* _REQUIRED TASK_
Rewrite the stretch of items from the start through the line containing "will tap(772, 610)." as a Markdown table with the columns Row and Line, numbering each line and omitting blank lines.

----- ROWS

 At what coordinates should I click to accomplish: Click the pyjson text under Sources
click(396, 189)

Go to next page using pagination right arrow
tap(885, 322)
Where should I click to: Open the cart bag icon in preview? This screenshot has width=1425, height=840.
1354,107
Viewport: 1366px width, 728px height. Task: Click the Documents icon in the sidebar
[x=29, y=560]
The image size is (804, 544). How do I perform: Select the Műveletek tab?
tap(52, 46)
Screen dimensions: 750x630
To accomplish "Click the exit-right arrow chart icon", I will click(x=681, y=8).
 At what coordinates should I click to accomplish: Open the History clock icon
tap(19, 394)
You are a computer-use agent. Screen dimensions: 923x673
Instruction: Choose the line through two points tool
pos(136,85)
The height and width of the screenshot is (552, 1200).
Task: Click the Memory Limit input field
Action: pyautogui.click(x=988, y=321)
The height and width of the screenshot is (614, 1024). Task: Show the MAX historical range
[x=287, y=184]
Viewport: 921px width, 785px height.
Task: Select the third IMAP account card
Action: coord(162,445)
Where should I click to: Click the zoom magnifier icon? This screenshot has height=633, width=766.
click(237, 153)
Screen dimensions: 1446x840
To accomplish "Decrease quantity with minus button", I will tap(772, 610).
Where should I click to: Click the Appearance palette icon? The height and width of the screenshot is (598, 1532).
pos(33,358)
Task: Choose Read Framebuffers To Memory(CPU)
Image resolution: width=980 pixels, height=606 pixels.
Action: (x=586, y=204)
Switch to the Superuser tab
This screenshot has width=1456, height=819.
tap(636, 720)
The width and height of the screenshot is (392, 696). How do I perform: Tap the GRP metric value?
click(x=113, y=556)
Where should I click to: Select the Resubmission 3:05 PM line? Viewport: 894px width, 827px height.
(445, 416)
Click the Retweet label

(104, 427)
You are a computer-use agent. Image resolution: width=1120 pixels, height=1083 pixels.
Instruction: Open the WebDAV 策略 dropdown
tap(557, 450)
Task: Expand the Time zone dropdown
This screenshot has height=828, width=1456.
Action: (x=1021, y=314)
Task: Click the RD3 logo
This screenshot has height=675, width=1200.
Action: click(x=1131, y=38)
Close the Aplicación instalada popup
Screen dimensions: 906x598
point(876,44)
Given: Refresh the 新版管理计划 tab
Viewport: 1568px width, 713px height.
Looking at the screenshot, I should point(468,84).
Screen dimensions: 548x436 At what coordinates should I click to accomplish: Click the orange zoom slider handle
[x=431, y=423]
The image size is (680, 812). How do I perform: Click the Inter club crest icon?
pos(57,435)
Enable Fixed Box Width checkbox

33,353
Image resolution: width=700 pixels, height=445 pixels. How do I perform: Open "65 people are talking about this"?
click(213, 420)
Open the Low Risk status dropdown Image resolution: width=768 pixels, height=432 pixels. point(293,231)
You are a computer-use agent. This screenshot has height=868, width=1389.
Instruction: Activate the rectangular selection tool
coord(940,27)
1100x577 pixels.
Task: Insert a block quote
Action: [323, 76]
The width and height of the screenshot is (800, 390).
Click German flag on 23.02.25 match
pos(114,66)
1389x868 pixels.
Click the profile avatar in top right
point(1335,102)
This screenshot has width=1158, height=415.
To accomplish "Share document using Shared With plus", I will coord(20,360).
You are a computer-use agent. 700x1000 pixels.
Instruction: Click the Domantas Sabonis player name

----------

* _WORKED ANSWER_
| Row | Line |
|---|---|
| 1 |  At what coordinates should I click to accomplish: Click the pyjson text under Sources |
| 2 | click(396, 189) |
| 3 | Go to next page using pagination right arrow |
| 4 | tap(885, 322) |
| 5 | Where should I click to: Open the cart bag icon in preview? This screenshot has width=1425, height=840. |
| 6 | 1354,107 |
| 7 | Viewport: 1366px width, 728px height. Task: Click the Documents icon in the sidebar |
| 8 | [x=29, y=560] |
| 9 | The image size is (804, 544). How do I perform: Select the Műveletek tab? |
| 10 | tap(52, 46) |
| 11 | Screen dimensions: 750x630 |
| 12 | To accomplish "Click the exit-right arrow chart icon", I will click(x=681, y=8). |
| 13 |  At what coordinates should I click to accomplish: Open the History clock icon |
| 14 | tap(19, 394) |
| 15 | You are a computer-use agent. Screen dimensions: 923x673 |
| 16 | Instruction: Choose the line through two points tool |
| 17 | pos(136,85) |
| 18 | The height and width of the screenshot is (552, 1200). |
| 19 | Task: Click the Memory Limit input field |
| 20 | Action: pyautogui.click(x=988, y=321) |
| 21 | The height and width of the screenshot is (614, 1024). Task: Show the MAX historical range |
| 22 | [x=287, y=184] |
| 23 | Viewport: 921px width, 785px height. |
| 24 | Task: Select the third IMAP account card |
| 25 | Action: coord(162,445) |
| 26 | Where should I click to: Click the zoom magnifier icon? This screenshot has height=633, width=766. |
| 27 | click(237, 153) |
| 28 | Screen dimensions: 1446x840 |
| 29 | To accomplish "Decrease quantity with minus button", I will tap(772, 610). |